It has occurred to me recently that while I am fully fluent in all things infertility, the majority of you aren’t (and trust me, that is SO ok….). As we are approaching IUI #3, I thought I would take a moment and actually explain what a full IUI cycle looks like for us.
As some of you may know, every cycle starts with a period making the first day of my period cycle day 1 or, CD1. On or around CD3, I go for a baseline ultrasound and blood work. I have a full bladder ultrasound as well as a transvaginal ultrasound. These ultrasounds take place at a clinic about 5 minutes from our house on a first come first served basis between 7:00 a.m. and 8:30 a.m. I have arrived at the ultrasound clinic as early as 6:20 a.m. so when those doors open at 7:00 a.m. I am somewhere in the top 3 in line to get in and out. After the ultrasounds are done, I then head to Procrea (our fertility clinic) for my CD3 blood work. From there, we wait for the nurses instructions but it usually includes me starting my injectable medications that night.
So far my protocol has involved 3 injections: Menopur, Orgalutran and Ovidrel (I will explain each as they come up). From CD3 usually until about CD13 I take a daily injection of 75 units of Menopur. I think I’ve explained before that Menopur “contains follicle stimulating hormone and luteinizing hormone activity. These hormones stimulate healthy ovaries to make eggs”. In other words, Menopur helps my follicles grow. Around CD6 I will have another ultrasound to see how my follicles are developing. For example during our first IUI cycle I only had one follicle on each side and only one actually grew large enough that we triggered (at about 1.7 cm). During our second cycle I had 3 follicles but, again, only one made it to 2 cm and we triggered. Our doctor will not let you trigger if you have 3 or more mature follicles due to risk of multiples and I’m okay with that. So around CD10 or 11 I start another injection called Orgalutran. Basically that stops me from being able to ovulate on my own (since I actually do ovulate on my own). They do not want me to ovulate until I have at least one mature follicle (being anywhere from 1.7 to 2 cm). So from that point until I trigger, I am taking two injections each night (Menopur+Orgalutran). From around CD11 on I never know how often I’ll be monitored as it all depends on my follicle(s) growth. Once I reach the point that my follicle is ready and it’s go time, I stop the Menopur and Orgalutran and take my final injection – Ovidrel. Once I have taken that injection, I will ovulate within 36 hours and that is when we schedule my insemination. So far, Shawn has not had to provide a sample on insemination day as we have been working with the sperm we froze before our Thailand adventure. That is about to change. FINALLY after 6 long months, Shawn is deemed Zika free (not that he had it in the first place but that is how long a male has to wait after returning from a Zika country). This month we will use a fresh sample for the first time.

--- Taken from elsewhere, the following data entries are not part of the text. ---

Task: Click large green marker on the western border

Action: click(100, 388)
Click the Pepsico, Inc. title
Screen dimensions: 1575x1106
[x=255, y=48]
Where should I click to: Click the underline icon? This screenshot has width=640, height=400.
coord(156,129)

After the insemination, life carries on like normal. The next morning after the procedure I start taking progesterone twice a day and that’s a whole other can of worms that I can get in to if you have questions but it’s probably my least favourite part of all of the steps of this. I think I’ve mastered it now and while I can’t control the side effects, it’s seemingly more pleasant than when I first started.

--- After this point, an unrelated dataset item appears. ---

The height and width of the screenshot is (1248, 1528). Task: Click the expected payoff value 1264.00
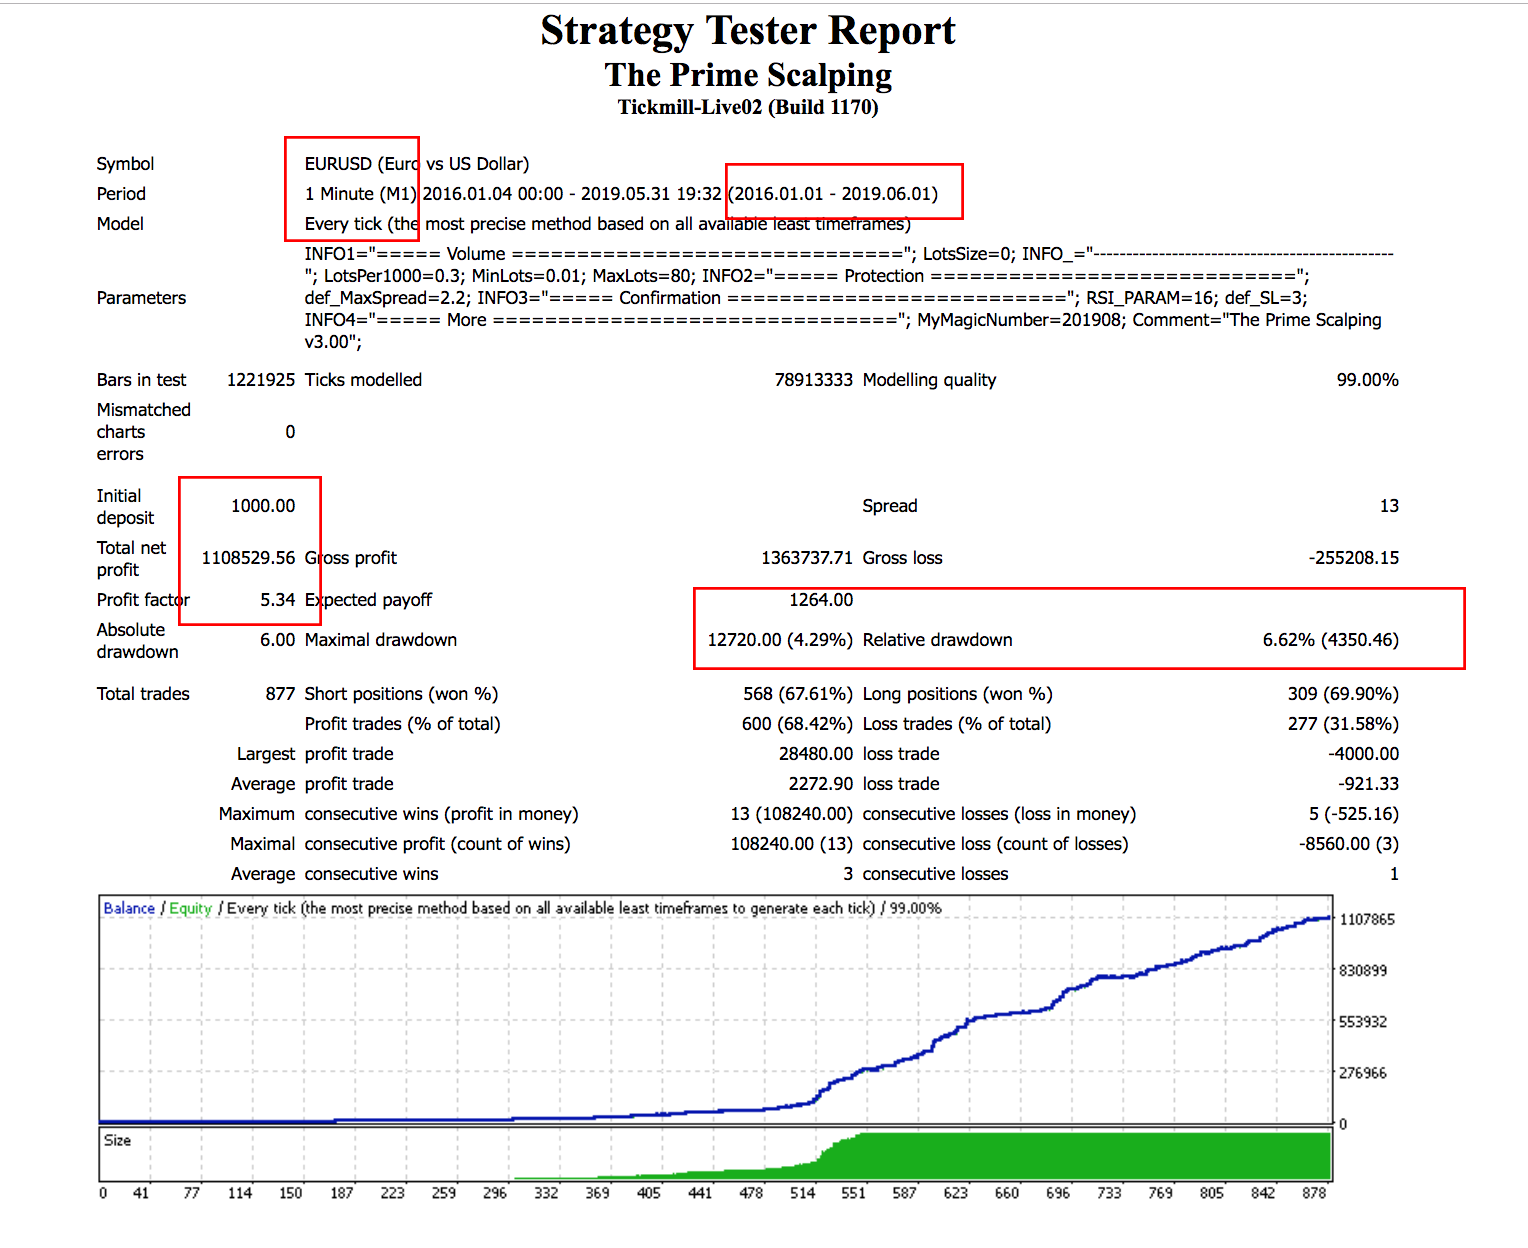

We then wait about 12 days after the IUI to have our pregnancy test and so far, both have been negative. This will be our last IUI before IVF and if we get to that stage, it will be a whole new protocol with many more steps and a completely different injection list. So for now, this is what we go through on a monthly basis to bring us that much closer to our babe. It’s exhausting (emotionally and physically) but there isn’t a single thing about the process I would change except maybe getting a positive on our next pregnancy test.